Trophies for everyone! You are aMAZing! Stay positive! Is this shallow spirituality a way to stay emotionally fit?

By shallow, I mean a spirituality that won’t risk saying anything about reality. It’s only about sentiment, about prompting positive energy with the totems of quotations, “like” stats, or inspiring images. The problem is negativity. The solution is motivational posters.

But reality doesn’t respect my positivity. It’s rude that way. Facebook reactions don’t save money. AWESOME selfies don’t raise job performance. Followers don’t equal friends.

When reality ignores my slogans, the shallowness of positivity becomes obvious. You have triggers? Here’s a kitten! You have crippling anxiety? Here’s a pill, a breathing exercise, and a victory-dance gif!
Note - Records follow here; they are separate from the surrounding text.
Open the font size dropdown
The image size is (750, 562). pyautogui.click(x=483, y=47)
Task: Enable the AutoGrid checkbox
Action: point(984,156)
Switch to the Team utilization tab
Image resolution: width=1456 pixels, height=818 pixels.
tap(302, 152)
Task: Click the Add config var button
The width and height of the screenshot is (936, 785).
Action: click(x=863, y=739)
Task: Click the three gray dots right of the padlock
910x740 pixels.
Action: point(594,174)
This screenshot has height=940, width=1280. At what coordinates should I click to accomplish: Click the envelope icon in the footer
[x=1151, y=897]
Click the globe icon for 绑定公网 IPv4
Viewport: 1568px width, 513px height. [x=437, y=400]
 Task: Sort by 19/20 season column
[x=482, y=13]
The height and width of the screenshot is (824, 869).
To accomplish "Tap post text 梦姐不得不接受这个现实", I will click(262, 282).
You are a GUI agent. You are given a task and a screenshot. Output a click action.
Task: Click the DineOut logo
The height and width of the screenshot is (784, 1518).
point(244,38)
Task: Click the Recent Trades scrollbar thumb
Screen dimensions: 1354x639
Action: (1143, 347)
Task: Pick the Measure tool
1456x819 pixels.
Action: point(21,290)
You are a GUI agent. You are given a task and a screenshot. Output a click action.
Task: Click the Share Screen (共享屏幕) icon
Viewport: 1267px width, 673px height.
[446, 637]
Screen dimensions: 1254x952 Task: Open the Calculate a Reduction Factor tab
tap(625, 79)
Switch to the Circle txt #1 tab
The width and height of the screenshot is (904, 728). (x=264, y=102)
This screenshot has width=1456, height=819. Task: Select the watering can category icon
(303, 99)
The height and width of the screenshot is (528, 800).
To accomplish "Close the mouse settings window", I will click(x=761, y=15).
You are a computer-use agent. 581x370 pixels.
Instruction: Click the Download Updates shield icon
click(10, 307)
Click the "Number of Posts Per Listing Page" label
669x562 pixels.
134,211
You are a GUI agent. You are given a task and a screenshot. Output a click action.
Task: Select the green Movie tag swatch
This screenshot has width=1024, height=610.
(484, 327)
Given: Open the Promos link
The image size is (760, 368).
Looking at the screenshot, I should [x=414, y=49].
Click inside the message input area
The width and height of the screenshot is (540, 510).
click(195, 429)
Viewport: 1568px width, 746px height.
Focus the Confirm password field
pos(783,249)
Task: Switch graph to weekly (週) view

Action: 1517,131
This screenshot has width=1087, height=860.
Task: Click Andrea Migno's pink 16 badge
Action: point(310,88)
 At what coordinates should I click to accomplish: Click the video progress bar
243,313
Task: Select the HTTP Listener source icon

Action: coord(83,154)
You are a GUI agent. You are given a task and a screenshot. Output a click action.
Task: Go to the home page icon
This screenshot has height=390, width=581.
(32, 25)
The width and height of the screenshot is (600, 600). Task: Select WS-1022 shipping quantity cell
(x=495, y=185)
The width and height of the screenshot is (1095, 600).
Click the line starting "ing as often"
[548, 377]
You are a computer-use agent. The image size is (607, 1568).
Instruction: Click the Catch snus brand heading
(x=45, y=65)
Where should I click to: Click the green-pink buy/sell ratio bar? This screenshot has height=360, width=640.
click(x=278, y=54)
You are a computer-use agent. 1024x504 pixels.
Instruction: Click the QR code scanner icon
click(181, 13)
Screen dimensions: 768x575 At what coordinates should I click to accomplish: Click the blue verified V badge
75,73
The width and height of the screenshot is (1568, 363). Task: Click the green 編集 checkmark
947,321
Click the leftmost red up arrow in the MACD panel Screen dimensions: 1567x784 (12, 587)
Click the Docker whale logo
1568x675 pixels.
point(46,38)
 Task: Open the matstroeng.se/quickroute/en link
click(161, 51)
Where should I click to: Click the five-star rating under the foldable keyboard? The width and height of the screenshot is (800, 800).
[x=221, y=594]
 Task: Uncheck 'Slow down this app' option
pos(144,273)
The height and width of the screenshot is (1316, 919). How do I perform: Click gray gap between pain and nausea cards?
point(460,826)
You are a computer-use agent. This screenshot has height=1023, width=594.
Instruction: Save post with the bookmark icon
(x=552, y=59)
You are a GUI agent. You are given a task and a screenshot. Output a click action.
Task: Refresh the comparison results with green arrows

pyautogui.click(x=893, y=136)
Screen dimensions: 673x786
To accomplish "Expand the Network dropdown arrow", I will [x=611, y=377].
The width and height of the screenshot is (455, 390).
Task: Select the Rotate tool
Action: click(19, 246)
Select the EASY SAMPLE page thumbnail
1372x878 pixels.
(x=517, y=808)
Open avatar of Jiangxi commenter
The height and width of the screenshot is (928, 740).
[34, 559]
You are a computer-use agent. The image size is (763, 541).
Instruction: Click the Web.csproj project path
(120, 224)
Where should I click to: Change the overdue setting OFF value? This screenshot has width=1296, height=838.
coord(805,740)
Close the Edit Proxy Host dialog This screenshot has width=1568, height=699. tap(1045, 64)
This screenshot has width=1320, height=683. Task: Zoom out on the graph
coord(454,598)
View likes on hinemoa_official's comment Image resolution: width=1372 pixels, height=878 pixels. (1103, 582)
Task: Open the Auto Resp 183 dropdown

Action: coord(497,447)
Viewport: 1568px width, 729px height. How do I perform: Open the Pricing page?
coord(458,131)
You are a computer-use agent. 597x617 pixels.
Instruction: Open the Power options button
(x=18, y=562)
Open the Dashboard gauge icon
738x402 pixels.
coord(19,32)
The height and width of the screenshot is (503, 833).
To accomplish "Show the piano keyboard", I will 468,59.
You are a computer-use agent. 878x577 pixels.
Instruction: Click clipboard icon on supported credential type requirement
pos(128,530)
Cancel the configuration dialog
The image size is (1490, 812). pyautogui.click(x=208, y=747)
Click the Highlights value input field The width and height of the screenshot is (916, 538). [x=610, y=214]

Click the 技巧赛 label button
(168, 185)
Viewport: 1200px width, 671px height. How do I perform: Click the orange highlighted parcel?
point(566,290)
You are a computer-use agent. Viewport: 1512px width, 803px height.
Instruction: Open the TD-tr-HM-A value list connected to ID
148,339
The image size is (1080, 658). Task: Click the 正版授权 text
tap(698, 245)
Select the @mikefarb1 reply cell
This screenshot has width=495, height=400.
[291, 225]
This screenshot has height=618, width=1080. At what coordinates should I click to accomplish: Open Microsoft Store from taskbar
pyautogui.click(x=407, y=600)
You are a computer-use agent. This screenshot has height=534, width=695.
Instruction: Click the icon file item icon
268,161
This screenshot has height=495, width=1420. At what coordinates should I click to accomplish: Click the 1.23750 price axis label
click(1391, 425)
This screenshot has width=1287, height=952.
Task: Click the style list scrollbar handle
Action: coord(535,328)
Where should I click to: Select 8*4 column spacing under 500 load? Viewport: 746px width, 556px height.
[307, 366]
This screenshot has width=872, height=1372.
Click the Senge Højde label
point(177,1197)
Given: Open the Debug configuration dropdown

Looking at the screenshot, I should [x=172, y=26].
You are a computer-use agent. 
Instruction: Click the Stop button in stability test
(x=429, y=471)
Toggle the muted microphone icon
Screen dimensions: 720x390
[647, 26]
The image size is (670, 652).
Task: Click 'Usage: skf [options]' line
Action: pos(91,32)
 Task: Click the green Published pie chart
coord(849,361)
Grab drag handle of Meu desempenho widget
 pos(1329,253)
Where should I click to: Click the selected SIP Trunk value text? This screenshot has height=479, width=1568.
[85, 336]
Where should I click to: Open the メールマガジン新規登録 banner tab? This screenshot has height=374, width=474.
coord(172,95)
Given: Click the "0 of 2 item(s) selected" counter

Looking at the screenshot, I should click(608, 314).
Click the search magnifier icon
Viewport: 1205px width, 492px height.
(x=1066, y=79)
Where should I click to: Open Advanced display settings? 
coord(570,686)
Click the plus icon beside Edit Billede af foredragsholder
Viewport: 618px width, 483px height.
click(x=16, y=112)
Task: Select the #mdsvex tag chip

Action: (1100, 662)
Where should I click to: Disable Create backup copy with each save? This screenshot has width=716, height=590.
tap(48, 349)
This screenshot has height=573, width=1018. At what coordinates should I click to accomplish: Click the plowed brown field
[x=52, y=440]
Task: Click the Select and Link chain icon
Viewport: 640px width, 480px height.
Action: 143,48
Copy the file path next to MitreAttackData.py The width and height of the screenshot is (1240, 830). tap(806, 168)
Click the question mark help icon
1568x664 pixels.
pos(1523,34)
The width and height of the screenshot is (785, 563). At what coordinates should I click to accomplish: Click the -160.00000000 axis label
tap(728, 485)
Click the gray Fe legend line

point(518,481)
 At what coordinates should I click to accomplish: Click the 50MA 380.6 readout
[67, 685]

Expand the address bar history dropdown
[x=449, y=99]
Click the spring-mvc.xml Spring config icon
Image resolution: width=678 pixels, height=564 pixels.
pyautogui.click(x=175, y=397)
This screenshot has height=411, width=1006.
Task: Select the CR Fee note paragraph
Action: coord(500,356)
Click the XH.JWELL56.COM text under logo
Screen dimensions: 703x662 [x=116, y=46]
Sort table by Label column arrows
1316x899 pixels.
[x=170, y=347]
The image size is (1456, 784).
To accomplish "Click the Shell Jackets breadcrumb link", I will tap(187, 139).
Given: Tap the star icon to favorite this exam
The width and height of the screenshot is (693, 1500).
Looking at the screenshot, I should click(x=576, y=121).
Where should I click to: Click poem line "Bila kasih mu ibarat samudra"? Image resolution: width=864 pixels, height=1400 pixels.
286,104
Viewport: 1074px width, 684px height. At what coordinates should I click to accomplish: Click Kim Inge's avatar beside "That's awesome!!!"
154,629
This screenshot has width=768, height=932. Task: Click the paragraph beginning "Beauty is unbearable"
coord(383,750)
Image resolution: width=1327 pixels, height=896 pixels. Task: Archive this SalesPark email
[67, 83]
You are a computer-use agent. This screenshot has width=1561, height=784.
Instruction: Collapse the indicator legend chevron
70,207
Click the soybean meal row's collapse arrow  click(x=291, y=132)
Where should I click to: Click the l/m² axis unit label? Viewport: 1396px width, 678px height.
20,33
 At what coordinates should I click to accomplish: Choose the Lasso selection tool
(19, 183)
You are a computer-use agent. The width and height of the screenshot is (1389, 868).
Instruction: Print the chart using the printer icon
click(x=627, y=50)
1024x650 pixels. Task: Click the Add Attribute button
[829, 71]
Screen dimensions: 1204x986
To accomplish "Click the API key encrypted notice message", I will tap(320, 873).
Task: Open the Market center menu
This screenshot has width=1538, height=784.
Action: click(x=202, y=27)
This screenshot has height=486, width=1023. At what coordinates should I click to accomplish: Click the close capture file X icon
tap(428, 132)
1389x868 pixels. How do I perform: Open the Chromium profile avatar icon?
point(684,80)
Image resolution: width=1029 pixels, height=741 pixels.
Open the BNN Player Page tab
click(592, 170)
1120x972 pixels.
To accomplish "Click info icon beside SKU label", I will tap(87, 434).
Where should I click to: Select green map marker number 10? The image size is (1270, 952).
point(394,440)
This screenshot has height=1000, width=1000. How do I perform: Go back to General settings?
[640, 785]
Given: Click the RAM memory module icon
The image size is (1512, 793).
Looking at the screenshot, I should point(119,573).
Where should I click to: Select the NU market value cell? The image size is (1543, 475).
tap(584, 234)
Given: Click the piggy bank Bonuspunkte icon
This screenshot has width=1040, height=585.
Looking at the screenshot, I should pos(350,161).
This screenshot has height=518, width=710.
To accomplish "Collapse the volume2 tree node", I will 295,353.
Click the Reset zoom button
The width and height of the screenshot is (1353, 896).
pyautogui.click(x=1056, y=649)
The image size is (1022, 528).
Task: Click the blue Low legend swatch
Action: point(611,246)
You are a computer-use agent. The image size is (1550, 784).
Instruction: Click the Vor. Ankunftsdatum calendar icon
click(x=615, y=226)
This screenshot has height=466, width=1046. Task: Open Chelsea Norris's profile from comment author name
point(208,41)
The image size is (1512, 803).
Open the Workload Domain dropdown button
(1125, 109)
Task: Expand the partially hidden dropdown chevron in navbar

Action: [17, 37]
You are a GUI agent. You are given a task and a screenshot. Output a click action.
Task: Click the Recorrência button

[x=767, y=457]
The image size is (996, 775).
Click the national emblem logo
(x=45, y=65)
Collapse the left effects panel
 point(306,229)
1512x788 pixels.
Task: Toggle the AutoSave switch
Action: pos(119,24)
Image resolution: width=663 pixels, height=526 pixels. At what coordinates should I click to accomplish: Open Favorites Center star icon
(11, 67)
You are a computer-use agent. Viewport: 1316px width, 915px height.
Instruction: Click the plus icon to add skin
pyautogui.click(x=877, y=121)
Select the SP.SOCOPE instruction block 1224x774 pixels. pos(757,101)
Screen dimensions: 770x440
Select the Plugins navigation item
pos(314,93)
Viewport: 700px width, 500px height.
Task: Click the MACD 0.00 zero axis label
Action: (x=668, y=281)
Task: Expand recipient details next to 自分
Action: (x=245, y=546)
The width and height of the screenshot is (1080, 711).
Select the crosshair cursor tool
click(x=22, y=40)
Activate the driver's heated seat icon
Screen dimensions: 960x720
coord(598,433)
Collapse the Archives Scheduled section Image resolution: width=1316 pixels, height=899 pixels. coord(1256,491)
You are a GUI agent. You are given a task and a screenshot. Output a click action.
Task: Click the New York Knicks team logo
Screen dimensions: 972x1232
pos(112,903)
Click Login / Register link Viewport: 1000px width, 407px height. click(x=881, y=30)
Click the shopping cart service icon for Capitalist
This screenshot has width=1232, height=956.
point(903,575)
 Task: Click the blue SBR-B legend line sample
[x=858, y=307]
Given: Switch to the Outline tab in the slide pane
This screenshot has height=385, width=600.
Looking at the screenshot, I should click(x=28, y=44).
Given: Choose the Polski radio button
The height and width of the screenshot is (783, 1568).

Here are some of the realities trampling our emotional health:

  1. Abuse. People have been physically, emotionally, and sexually assaulted. To offer them justice and redemption would be to venture into reality. So shallow spirituality replies to predators with stock photos.
  2. Conceptual poverty. We’re hazy on why a person is valuable without selfies. So we take more of them. What can spirituality say to people who just don’t believe their selfies are #AWESOME? If we wanted to persuade them of their dignity as human beings, we would point to dignity’s foundation in reality. But shallow spirituality can’t specify what that foundation might be.
  3. Alienation. We earn #luv by performing beyond expectations, and in this way our relationships become long-term hostage situations. Every affirmation increases our burden to perform. Shallow spirituality answers alienation with a photo of a guy spreading his arms toward the sunrise — which no one does unless they’re posing for a photographer.
  4. Pain. To see how suffering can be ennobling, we would have to explore the real world. So shallow spirituality just says pain is evil. Pain destroys your dignity and really messes up your selfies. So take your meds.

Let’s propose a barely adequate job description for spirituality: to mediate the real world to my emotions. Just that peek through the curtains at the reality beyond my sentiments brings me to axioms like Proverbs 3.7–8: “Be not wise in your own eyes; fear the Lord, and turn away from evil. It will be healing to your flesh and refreshment to your bones.”